Item position entries
════

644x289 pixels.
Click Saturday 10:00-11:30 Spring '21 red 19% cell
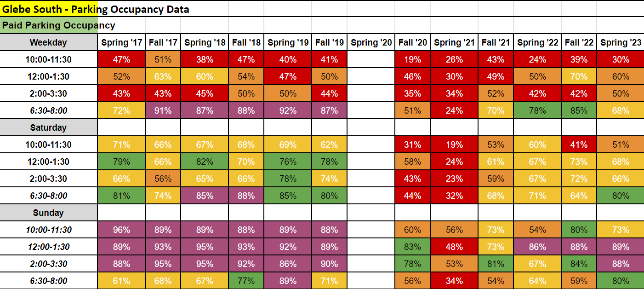point(454,145)
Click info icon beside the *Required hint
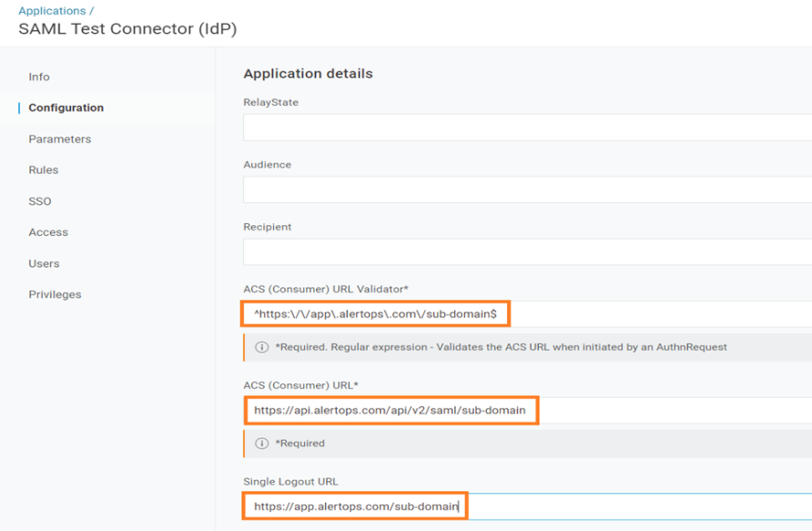The image size is (812, 531). (x=262, y=444)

════

Please return each line of the rows above that contains the string "Click". Case counts.

• _Result_
Click Saturday 10:00-11:30 Spring '21 red 19% cell
Click info icon beside the *Required hint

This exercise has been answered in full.